Türkiye’nin önde gelen beyaz eşya firmalarını temsil eden Türkiye Beyaz Eşya Sanayicileri Derneği (TÜRKBESD), düzenlediği basın toplantısında 2020 yılının sektör değerlendirmesini yaptı. TÜRKBESD verilerine göre, 2020 yılında üye firmaların 6 ana üründeki iç piyasa satışları pandemi koşullarına rağmen yıllık %16 artışla 7.750.000 adet oldu. Türkiye’nin en büyük ihracat pazarı olan Avrupa pandemiden en ağır biçimde etkilenmesine rağmen, Türkiye’nin AB’ye yaptığı ihracat geçtiğimiz yıla kıyasla yatay seyretti. Yerel pazara ve ihracat pazarlarına yapılan toplam satışlar söz konusu yılda yıllık %4 artarak 30 milyon adet seviyesinde yer aldı.

● ● ● ●

Beyaz eşya sektörüyle ilgili metnin "Türkiye’nin önde gelen" ile başlayıp "seviyesinde yer aldı." ile biten kısmını, "basın toplantısında" ifadesini "çevrim içi etkinliğinde" olarak değiştirip yeniden yazın.

● ● ● ●

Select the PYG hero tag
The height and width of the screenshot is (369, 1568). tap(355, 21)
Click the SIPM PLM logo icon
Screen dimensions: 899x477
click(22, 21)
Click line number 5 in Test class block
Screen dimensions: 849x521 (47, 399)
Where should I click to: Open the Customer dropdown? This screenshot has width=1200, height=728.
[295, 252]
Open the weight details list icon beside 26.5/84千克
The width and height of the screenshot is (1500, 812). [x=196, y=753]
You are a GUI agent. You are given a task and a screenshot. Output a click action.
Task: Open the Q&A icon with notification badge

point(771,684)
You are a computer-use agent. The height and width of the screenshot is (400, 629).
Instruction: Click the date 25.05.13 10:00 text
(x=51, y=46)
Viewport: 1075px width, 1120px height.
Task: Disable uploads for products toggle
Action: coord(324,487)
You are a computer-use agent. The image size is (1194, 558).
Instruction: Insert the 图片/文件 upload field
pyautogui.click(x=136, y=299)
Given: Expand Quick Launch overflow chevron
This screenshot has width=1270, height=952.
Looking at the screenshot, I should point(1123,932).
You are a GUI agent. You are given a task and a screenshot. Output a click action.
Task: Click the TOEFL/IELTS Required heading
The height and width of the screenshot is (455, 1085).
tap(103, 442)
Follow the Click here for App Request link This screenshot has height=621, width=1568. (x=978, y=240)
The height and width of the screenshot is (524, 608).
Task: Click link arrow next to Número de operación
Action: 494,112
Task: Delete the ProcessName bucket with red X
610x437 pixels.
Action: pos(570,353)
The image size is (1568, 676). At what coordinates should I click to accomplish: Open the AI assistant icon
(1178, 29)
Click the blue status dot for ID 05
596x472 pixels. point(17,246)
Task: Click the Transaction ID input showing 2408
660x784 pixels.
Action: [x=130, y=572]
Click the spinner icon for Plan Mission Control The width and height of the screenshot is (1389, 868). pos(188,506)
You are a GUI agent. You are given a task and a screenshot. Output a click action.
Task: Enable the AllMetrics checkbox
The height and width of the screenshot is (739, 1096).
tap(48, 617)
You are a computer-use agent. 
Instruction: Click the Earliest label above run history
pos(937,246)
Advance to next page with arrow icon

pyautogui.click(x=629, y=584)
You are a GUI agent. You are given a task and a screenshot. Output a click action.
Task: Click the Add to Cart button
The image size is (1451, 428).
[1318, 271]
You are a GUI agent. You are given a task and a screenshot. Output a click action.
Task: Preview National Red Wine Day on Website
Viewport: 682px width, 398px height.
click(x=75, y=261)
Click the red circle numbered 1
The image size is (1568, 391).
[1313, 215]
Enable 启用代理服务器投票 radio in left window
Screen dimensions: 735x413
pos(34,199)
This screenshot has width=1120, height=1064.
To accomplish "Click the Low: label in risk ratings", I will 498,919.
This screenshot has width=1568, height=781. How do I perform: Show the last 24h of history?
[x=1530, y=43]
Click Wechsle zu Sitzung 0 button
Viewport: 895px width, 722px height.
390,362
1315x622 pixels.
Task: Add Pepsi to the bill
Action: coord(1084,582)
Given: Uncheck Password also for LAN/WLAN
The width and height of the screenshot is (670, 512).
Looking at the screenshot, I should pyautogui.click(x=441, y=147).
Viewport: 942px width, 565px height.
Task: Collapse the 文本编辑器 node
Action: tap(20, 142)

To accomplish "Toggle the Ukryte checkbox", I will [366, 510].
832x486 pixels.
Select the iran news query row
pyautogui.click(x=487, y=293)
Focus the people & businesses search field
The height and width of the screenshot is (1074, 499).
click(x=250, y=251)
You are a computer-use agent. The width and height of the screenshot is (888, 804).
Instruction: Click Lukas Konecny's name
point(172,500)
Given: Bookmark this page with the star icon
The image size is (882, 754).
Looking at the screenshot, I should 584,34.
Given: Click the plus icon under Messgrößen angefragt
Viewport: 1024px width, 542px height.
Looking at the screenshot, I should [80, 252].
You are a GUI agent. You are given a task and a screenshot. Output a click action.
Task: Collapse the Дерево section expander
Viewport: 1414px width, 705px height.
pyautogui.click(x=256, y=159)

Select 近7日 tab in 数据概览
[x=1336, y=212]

● ● ● ●

● Yanıt:
Türkiye’nin önde gelen beyaz eşya firmalarını temsil eden Türkiye Beyaz Eşya Sanayicileri Derneği (TÜRKBESD), düzenlediği çevrim içi etkinliğinde 2020 yılının sektör değerlendirmesini yaptı. TÜRKBESD verilerine göre, 2020 yılında üye firmaların 6 ana üründeki iç piyasa satışları pandemi koşullarına rağmen yıllık %16 artışla 7.750.000 adet oldu. Türkiye’nin en büyük ihracat pazarı olan Avrupa pandemiden en ağır biçimde etkilenmesine rağmen, Türkiye’nin AB’ye yaptığı ihracat geçtiğimiz yıla kıyasla yatay seyretti. Yerel pazara ve ihracat pazarlarına yapılan toplam satışlar söz konusu yılda yıllık %4 artarak 30 milyon adet seviyesinde yer aldı.